■ Problem details:
I need the lines below from the one with "Interés General (33, 294)" down to the one with "Día del Abuelo (63, 2010)" reproduced exactly, both ends included, and nothing else.

== Available records ==

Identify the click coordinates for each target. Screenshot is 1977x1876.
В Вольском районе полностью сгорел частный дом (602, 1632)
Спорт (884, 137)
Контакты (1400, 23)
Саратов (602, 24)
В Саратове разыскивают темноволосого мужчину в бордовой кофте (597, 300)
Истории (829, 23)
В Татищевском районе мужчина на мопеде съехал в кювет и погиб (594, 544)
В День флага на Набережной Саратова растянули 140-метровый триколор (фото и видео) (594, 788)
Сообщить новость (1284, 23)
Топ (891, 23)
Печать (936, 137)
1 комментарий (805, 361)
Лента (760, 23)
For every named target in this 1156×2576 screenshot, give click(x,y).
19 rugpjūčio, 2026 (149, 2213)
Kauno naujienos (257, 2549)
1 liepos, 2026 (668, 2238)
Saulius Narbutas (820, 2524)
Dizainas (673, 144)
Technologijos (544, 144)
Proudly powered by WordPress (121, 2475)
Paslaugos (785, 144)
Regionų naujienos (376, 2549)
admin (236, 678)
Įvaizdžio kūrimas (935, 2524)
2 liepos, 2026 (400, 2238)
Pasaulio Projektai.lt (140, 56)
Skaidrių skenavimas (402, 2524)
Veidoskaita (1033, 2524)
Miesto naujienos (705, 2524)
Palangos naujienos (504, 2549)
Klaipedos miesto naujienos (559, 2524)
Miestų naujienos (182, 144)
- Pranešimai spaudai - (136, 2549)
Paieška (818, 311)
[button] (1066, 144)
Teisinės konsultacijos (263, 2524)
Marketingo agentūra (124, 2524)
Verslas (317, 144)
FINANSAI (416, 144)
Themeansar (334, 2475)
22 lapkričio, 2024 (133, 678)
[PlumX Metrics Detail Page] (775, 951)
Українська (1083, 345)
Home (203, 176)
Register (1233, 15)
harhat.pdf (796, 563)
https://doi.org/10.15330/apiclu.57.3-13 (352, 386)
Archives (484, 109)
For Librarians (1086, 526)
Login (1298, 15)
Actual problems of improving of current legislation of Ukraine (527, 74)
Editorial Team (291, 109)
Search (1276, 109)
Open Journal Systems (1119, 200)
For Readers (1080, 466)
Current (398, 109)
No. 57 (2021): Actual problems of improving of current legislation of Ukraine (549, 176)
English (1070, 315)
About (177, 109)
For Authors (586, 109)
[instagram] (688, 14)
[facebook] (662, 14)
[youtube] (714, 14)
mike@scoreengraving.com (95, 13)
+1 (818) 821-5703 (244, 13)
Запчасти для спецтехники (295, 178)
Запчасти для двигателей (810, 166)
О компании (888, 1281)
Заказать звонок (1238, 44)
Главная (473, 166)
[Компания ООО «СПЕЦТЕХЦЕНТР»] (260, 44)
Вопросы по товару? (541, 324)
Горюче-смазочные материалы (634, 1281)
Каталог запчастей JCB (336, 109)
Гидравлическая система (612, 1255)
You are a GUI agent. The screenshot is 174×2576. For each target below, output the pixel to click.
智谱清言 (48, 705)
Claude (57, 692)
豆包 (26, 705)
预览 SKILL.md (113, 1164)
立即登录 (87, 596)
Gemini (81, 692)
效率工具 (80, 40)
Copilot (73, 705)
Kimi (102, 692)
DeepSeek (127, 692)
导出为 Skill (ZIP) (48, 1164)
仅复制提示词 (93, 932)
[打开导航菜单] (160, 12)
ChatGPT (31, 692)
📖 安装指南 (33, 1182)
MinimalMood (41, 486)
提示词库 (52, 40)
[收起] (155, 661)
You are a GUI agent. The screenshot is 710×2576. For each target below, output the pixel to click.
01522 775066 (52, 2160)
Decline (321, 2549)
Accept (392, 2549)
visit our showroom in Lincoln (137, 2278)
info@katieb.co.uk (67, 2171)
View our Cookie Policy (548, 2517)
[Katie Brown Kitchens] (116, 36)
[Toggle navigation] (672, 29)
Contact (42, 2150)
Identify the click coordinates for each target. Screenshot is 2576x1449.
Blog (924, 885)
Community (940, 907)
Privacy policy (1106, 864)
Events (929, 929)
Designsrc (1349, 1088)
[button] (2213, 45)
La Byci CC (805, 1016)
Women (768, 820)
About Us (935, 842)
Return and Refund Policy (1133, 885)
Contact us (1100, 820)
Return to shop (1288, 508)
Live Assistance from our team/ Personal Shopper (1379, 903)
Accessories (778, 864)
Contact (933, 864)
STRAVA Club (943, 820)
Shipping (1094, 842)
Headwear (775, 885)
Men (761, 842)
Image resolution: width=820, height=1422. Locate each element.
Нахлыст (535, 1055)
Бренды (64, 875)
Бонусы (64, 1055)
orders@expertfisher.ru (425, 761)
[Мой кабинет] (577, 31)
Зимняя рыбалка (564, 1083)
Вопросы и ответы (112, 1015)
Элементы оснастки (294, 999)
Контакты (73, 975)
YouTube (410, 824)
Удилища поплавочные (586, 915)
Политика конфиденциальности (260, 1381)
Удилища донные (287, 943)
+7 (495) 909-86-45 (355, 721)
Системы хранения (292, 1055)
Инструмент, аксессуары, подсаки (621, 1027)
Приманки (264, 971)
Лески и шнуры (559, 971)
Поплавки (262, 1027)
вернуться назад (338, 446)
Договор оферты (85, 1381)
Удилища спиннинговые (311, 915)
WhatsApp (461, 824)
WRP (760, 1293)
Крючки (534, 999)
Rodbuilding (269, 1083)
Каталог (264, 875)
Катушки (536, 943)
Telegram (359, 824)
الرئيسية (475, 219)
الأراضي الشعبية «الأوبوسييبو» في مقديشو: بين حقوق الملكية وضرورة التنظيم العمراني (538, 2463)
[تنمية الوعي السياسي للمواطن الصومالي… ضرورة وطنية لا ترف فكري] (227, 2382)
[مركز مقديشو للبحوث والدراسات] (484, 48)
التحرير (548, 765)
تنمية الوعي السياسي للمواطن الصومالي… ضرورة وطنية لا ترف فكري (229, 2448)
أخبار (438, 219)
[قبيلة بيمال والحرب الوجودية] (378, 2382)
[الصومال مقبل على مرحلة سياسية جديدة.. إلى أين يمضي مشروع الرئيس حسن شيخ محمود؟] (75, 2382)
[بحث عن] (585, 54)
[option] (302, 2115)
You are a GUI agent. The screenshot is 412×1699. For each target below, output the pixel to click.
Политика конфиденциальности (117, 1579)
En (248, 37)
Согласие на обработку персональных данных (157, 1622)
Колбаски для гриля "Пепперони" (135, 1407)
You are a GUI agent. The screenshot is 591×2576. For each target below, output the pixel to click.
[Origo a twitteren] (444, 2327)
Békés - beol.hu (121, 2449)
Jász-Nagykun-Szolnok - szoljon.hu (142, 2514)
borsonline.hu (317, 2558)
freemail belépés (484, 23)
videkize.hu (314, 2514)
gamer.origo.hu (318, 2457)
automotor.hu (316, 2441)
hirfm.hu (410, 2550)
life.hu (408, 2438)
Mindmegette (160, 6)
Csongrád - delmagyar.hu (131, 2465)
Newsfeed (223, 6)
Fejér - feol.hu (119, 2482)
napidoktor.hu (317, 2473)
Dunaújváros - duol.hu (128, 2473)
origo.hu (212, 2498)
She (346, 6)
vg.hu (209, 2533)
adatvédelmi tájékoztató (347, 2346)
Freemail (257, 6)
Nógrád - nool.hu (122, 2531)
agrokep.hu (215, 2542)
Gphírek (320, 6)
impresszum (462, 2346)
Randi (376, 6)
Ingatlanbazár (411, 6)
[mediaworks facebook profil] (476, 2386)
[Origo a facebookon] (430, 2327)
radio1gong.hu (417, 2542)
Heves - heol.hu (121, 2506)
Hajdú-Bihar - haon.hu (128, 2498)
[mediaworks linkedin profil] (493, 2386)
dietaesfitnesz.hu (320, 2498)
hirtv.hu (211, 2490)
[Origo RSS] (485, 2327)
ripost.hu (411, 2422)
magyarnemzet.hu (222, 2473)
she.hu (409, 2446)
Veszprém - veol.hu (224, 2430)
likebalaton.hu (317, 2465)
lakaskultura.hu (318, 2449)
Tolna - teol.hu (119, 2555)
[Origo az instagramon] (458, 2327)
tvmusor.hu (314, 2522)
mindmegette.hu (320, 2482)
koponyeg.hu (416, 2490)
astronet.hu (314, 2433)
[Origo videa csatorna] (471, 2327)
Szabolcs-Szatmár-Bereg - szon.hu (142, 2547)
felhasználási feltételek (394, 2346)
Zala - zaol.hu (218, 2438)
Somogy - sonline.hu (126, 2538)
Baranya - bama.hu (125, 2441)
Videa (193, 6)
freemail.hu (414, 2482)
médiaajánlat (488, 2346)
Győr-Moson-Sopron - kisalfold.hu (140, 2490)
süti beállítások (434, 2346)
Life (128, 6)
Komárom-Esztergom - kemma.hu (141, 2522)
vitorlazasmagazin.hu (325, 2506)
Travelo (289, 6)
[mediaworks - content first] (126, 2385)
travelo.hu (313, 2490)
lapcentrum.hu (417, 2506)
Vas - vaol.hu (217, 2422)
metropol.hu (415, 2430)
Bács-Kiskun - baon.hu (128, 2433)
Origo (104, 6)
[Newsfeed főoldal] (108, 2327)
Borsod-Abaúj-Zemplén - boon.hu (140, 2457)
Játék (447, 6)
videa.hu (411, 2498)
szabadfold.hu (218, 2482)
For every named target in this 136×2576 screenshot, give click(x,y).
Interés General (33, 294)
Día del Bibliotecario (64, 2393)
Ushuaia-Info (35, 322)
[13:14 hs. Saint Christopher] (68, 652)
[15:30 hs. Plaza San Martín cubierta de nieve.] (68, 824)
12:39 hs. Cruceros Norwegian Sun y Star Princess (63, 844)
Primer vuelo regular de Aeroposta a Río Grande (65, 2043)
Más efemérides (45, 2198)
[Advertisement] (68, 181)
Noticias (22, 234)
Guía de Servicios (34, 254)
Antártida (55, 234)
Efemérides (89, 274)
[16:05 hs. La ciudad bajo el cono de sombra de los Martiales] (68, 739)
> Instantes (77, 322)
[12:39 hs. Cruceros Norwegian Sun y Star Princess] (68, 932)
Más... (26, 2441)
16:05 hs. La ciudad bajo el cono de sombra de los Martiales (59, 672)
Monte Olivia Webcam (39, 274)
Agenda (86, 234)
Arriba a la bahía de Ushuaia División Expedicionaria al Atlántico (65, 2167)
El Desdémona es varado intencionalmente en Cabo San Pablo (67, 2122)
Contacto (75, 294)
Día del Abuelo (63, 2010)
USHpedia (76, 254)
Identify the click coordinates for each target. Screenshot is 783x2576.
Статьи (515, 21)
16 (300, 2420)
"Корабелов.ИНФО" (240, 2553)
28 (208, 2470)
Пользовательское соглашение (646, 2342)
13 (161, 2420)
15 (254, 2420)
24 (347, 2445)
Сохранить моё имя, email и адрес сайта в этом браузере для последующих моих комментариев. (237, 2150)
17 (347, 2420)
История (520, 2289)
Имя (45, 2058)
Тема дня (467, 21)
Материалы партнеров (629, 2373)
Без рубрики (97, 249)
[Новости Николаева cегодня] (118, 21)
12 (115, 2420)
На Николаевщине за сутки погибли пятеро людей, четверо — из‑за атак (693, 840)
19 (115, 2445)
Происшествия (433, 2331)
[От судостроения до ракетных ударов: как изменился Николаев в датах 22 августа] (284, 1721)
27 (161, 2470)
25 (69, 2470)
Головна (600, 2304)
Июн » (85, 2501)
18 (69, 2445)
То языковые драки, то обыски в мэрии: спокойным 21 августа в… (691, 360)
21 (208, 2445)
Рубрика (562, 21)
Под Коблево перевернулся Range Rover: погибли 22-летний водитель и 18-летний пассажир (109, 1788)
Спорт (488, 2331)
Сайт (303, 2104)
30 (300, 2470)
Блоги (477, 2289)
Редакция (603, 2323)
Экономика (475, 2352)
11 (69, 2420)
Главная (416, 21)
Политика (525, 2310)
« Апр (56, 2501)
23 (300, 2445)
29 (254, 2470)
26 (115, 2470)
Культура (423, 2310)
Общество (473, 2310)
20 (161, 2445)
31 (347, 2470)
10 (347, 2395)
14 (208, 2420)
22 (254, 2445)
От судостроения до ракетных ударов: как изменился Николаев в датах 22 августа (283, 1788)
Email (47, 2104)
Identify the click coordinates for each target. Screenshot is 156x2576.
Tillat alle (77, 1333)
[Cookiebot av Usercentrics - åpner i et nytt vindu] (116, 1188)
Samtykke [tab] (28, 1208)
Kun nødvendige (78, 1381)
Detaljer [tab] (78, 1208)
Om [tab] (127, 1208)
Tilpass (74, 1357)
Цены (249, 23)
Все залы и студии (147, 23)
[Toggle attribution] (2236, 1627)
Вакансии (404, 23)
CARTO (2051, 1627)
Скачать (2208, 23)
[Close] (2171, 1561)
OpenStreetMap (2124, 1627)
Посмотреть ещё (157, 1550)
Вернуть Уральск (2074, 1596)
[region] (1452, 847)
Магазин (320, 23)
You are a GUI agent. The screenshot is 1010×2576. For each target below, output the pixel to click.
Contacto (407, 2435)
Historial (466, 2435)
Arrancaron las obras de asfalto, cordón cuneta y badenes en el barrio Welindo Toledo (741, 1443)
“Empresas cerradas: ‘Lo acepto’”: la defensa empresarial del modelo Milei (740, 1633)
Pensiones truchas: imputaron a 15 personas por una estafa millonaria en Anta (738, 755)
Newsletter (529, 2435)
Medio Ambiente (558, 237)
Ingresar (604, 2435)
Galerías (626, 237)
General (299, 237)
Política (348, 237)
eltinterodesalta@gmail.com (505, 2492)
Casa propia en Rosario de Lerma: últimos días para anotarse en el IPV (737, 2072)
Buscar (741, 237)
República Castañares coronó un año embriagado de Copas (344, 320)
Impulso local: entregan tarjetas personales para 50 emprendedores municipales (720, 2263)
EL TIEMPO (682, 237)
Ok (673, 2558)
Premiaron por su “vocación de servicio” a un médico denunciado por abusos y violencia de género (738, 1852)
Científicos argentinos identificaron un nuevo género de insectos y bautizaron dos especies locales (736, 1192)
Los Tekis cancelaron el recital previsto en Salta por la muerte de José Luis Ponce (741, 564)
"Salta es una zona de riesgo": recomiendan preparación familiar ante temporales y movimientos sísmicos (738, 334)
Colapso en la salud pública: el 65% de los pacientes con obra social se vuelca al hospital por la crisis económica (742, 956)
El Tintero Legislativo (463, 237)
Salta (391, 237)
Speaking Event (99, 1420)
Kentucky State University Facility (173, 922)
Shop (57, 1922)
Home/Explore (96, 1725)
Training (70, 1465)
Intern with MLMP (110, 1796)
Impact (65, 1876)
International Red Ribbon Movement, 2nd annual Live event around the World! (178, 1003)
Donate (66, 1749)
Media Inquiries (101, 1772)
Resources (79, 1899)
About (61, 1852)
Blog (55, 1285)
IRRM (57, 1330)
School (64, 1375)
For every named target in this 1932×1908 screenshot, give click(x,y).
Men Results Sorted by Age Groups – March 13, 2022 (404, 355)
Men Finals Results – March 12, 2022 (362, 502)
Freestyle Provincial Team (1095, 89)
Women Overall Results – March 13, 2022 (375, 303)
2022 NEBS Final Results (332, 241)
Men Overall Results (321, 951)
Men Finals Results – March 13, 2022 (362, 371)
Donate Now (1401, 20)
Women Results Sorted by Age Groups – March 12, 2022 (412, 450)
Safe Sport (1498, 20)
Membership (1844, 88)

===

■ Result of the task:
Interés General (33, 294)
Día del Bibliotecario (64, 2393)
Ushuaia-Info (35, 322)
[13:14 hs. Saint Christopher] (68, 652)
[15:30 hs. Plaza San Martín cubierta de nieve.] (68, 824)
12:39 hs. Cruceros Norwegian Sun y Star Princess (63, 844)
Primer vuelo regular de Aeroposta a Río Grande (65, 2043)
Más efemérides (45, 2198)
[Advertisement] (68, 181)
Noticias (22, 234)
Guía de Servicios (34, 254)
Antártida (55, 234)
Efemérides (89, 274)
[16:05 hs. La ciudad bajo el cono de sombra de los Martiales] (68, 739)
> Instantes (77, 322)
[12:39 hs. Cruceros Norwegian Sun y Star Princess] (68, 932)
Más... (26, 2441)
16:05 hs. La ciudad bajo el cono de sombra de los Martiales (59, 672)
Monte Olivia Webcam (39, 274)
Agenda (86, 234)
Arriba a la bahía de Ushuaia División Expedicionaria al Atlántico (65, 2167)
El Desdémona es varado intencionalmente en Cabo San Pablo (67, 2122)
Contacto (75, 294)
Día del Abuelo (63, 2010)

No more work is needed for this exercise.